From gig platform to fleet owner
According to Financial Times calculations cited by TechCrunch, Uber's autonomous vehicle push breaks down into roughly $2.5 billion in direct equity investments and about $7.5 billion earmarked for purchasing robotaxis over the coming years. That is a far cry from the company's original pitch to Wall Street, where the core promise was that Uber would never own the cars driving its riders around.
The pivot has been spread across multiple partners rather than a single bet. Public disclosures and reporting point to an investment of around $100 million in WeRide, multi-million-dollar stakes in Lucid and Nuro, a deal with Rivian reported to reach up to $1.25 billion, and a strategic investment in UK-based Wayve.
Tokyo pilot with Nissan and Wayve
The shift has a concrete product attached to it.
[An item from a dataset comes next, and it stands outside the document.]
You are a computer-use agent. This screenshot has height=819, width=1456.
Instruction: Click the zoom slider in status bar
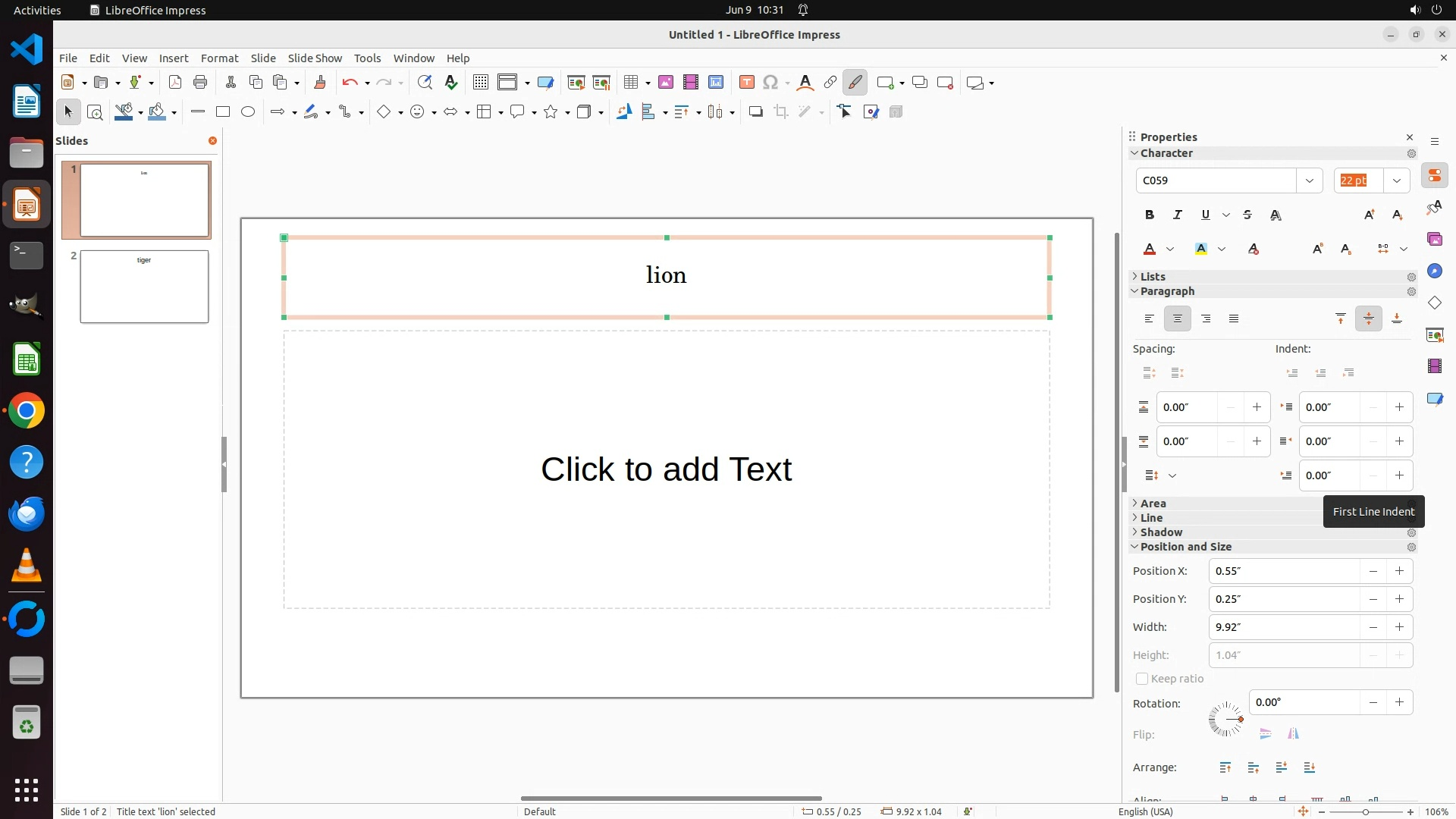tap(1365, 811)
Wayve, Uber, and Nissan have signed a memorandum of understanding to collaborate on robotaxis, with a pilot deployment in Tokyo targeted for late 2026. The vehicles combine Nissan's LEAF platform, Wayve's embodied AI driver, and NVIDIA DRIVE Hyperion compute — and they will be bookable through the Uber app. The partners have previously said the global rollout is designed to span more than ten cities, including London.
Why now
The strategic logic is straightforward. Self-driving technology has matured enough that Waymo, Baidu's Apollo Go, and Tesla's expanding robotaxi service are all taking paying riders today. Uber, which sold its in-house Advanced Technologies Group to Aurora in 2020, cannot afford to be the distribution layer for someone else's network — particularly if that someone else decides to go direct-to-consumer.
By buying vehicles and taking equity in the AV stacks most likely to scale, Uber is trying to guarantee itself supply and, implicitly, pricing power over the next decade of ride-hailing.
The risk of 'assetmaxxing'
The trade-off is unmistakable. Asset-light businesses command premium valuations because capital does not get trapped in depreciating hardware. Owning — or financing the purchase of — tens of thousands of robotaxis puts balance-sheet risk squarely back on Uber's books, and investors who bought the 2019 IPO story may not love the new one.
What to watch
The Tokyo pilot is the first chance to see whether Uber's multi-partner strategy actually yields a coherent product experience, or whether riders notice that the Wayve-Nissan car behaves differently from the WeRide one in Abu Dhabi. If the fleets feel interchangeable, Uber may have pulled off an elegant asset swap. If they do not, the next quarterly filing will get uncomfortable quickly.